Data excerpts:
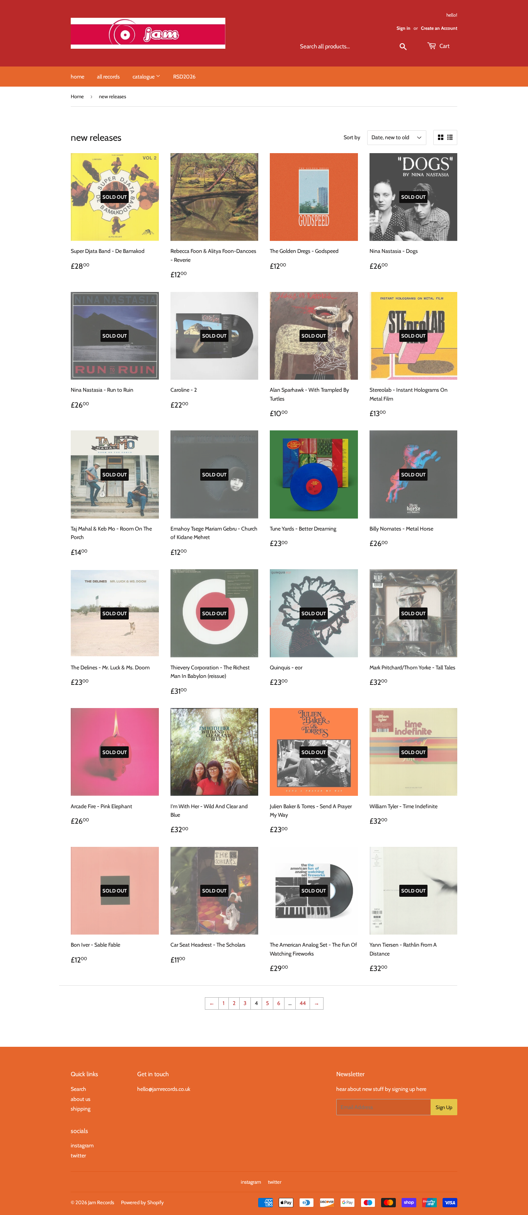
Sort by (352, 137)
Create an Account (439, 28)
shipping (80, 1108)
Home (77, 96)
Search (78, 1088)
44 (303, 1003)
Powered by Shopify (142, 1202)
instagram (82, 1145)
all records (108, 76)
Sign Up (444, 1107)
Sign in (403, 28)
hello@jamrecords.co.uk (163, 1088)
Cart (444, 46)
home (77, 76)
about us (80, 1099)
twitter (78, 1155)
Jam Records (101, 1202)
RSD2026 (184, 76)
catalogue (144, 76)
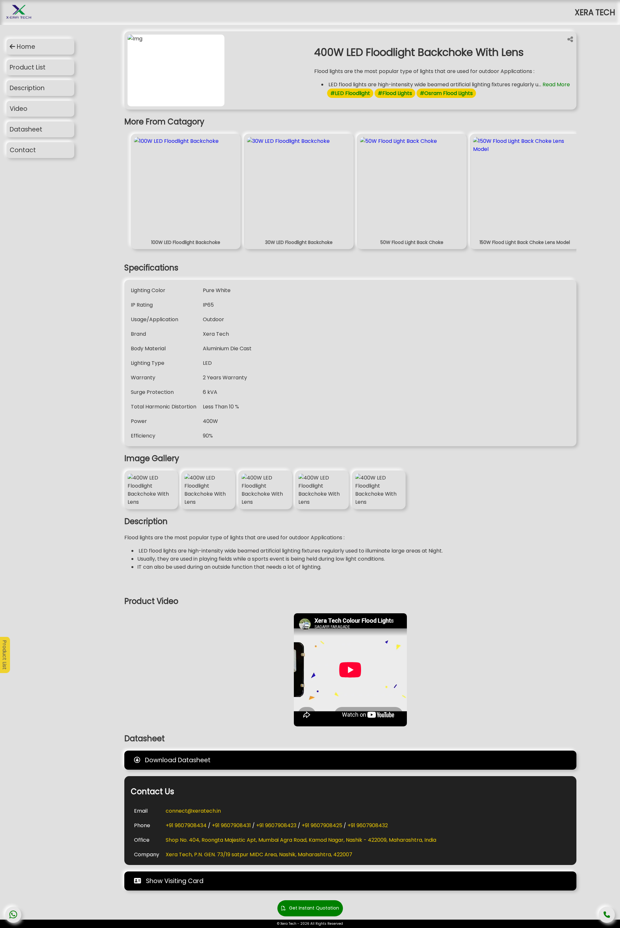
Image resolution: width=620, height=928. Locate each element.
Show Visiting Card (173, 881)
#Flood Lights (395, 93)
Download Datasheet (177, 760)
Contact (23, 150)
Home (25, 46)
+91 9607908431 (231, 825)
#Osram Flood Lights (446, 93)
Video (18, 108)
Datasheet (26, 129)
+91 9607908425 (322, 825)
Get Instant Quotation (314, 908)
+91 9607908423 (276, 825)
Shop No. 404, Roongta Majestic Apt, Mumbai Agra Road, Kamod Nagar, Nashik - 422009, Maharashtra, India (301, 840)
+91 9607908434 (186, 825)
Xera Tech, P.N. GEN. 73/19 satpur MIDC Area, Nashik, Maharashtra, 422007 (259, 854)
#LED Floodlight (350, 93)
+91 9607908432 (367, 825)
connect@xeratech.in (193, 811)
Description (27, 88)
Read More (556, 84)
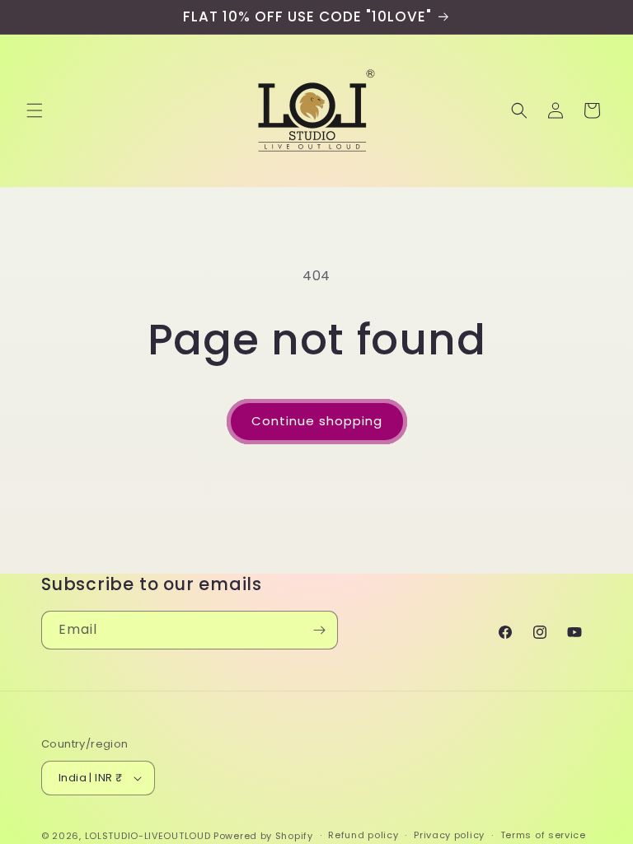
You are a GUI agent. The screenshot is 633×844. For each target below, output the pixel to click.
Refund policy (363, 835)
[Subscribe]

Work to be completed:
Rewrite every line of the material above as a numbered list, leaving out blank lines and the pictures.

Task output:
1. Sort by (352, 137)
2. Create an Account (439, 28)
3. shipping (80, 1108)
4. Home (77, 96)
5. Search (78, 1088)
6. 44 (303, 1003)
7. Powered by Shopify (142, 1202)
8. instagram (82, 1145)
9. all records (108, 76)
10. Sign Up (444, 1107)
11. Sign in (403, 28)
12. hello@jamrecords.co.uk (163, 1088)
13. Cart (444, 46)
14. home (77, 76)
15. about us (80, 1099)
16. twitter (78, 1155)
17. Jam Records (101, 1202)
18. RSD2026 (184, 76)
19. catalogue (144, 76)
20. Image resolution: width=620, height=928. Locate each element.
21. Show Visiting Card (173, 881)
22. #Flood Lights (395, 93)
23. Download Datasheet (177, 760)
24. Contact (23, 150)
25. Home (25, 46)
26. +91 9607908431 (231, 825)
27. #Osram Flood Lights (446, 93)
28. Video (18, 108)
29. Datasheet (26, 129)
30. +91 9607908425 (322, 825)
31. Get Instant Quotation (314, 908)
32. +91 9607908423 (276, 825)
33. Shop No. 404, Roongta Majestic Apt, Mumbai Agra Road, Kamod Nagar, Nashik - 422009, Maharashtra, India (301, 840)
34. +91 9607908434 (186, 825)
35. Xera Tech, P.N. GEN. 73/19 satpur MIDC Area, Nashik, Maharashtra, 422007 (259, 854)
36. #LED Floodlight (350, 93)
37. +91 9607908432 (367, 825)
38. connect@xeratech.in (193, 811)
39. Description (27, 88)
40. Read More (556, 84)
41. You are a GUI agent. The screenshot is 633×844. For each target below, output the pixel to click.
42. Refund policy (363, 835)
43. [Subscribe]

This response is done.